Scientific experts seem to have taken center stage with the corona pandemic. Often this is applauded as policy — finally! — being informed by science.
However, what I see are scientific experts no longer acting as scientists, but overstepping into proto-policy making. Sure, it’s nothing new that experts need to “sell” scientific knowledge to make it accessible to the public. But the Coronavirus crisis has brought some egregious examples of local but powerful scientific experts going in against science.
Here is a puzzling example; judge for yourself.
Belgium has a “National Committee for the Corona Virus”, consisting of virologists advising politicians and the public. All have impeccable scientific credentials. They even get praise from the Financial Times. But is the Committee sufficiently trustworthy?
On the 2nd of March, Phillippe Devos, the head of a Belgian medical association, made a back-of-envelope calculation that 50.000 Belgians could die if no measures were taken. He made this simple calculation based on (1) how many people are infected with the flu on a yearly basis, (2) the higher infection rate of the SARS-CoV-2, (3) the estimated mortality rate of Covid-19.
Incensed, Steven Van Gucht, the head of the National Committee, told the media that “People, definitely doctors, should better think before they send something like that into the world.” Instead, Van Gucht made his own calculation.
“The worst-case scenario in Belgium would entail 13.000 diagnosed cases, 2-3.000 hospitalizations, and 500-700 patients on intensive case. This is what a bad seasonal flu could cause as well. These numbers are not based on all sorts of mathematical detours [unlike Devos’s].” They are based on the situation in Wuhan and the province of Hubei, where the virus showed up first in December. I don’t expect that things will get so bad here. In Hubei people weren’t prepared and the authorities reacted too slowly in the beginning. “We are prepared.”[1]
So the head of the National Committee, a professional virologist with incredible influence on politicians and the media, explicitly claimed that the worst-case scenario was a bad seasonal flu.
He also claimed that his calculation was based on Chinese data.
Really?
On January 24th the Lancet published a study on the ‘novel coronavirus’ with an estimated case-fatality rate of 3%. On February 8th, based on 20.000 confirmed cases, the mortality rate was estimated at 2%. Of course, estimating fatality rates is a very uncertain business – since you can never know for sure how many people actually contracted the virus. But those 20.000 data points are not to be dismissed. They were enough to seriously look at the possibility that the ‘new coronavirus’ was many times more lethal than the season flu (with an official mortality rate of 0.1%).

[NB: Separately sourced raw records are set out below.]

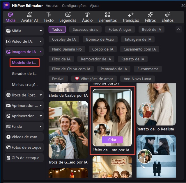Open the Arquivo menu
This screenshot has height=183, width=186.
click(x=52, y=6)
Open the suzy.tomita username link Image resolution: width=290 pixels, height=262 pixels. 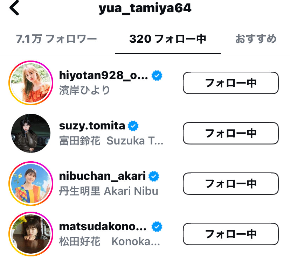click(x=92, y=126)
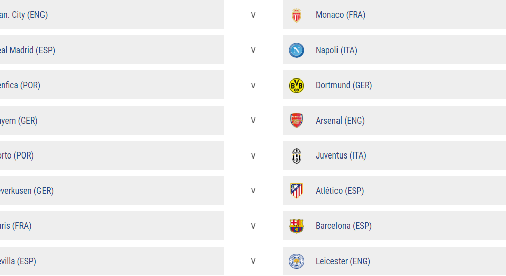Click the Barcelona club crest icon
Viewport: 506px width, 276px height.
tap(297, 226)

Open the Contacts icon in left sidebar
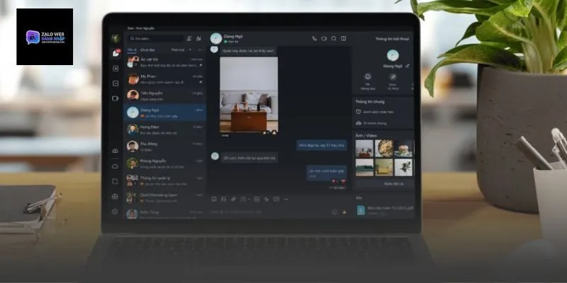pyautogui.click(x=116, y=69)
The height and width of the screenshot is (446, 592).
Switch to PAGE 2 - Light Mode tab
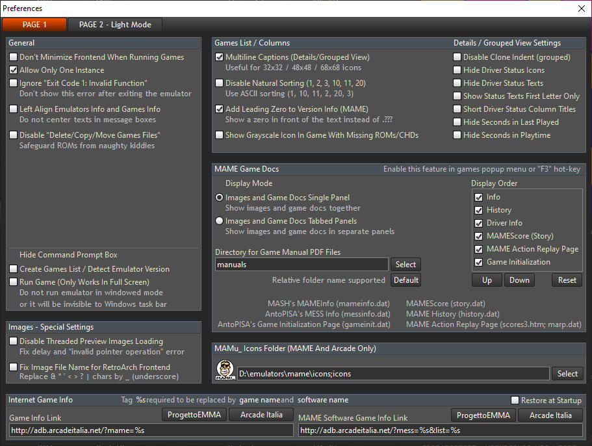115,25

Conclusion: it was clear, already in January and February as the Chinese started testing massively, was that the ‘novel coronavirus’ was possibly and even likely many times more lethal than the seasonal flu.
Now look at the reproductive number, or the average number of people an infected person infects. On the 29th of January, the New England Journal of Medicine published a study estimating the ‘basic reproductive number’ to be 2.2 (and almost definitely bigger than 1.4, and smaller than 3.9). To place that in context, according to one systematic review the influenza virus has a reproductive number of 1.28, and that of Spanish flu, which killed around 50 million people world, was 1.8.
Another conclusion: it was crystal clear, already in February, that the SARS-CoV-2 was very likely very infectious.
Van Gucht is a professor of virology. I am not, and neither are you in all likelihood. But strengthened by the authority of The Lancet or NEJM, anyone could see we were possibly dealing with an alarmingly deadly and infectious virus. Philippe Devos was absolutely right to send out a warning in the way he did. In fact, his warning could even have come by the beginning of February. That Van Gucht reproached Devos publically is even more jarring.
Why did Van Gucht play down the seriousness of the SARS-CoV-2 virus? Why did others on this team do the exact same, like Marc Van Ranst, another professor of virology, who on March 8, as Italy went into lockdown, implied that they were overreacting from a medical perspective because Covid-19 is just like the seasonal flu?
Was it negligence? Was he not reading the Lancet or the New England Journal of Medicine? Or did he act out of some kind of paternalistic instinct, not to let ordinary people panic?
I can understand that non-scientists played down the seriousness of SARS-CoV-2. I can also understand – or at least, fail to be surprised -- that politicians as Trump played up the comparisons with the flu. However what bewilders me is that professional virologists did the exact same, and we lost precious weeks in preparation. Massive trust is being placed in these scientific experts. Belgian media is currently treating them like heroes or gurus.
This consternation was the push for me to start this blog. However, in the following blog posts I want to investigate this further. Was it misplaced but well-intentioned paternalism? Was it downright negligence? Or was it, perhaps a certain arrogance towards the Chinese (like: ‘oh this can’t happen in the West’)? Or were these experts under political pressure?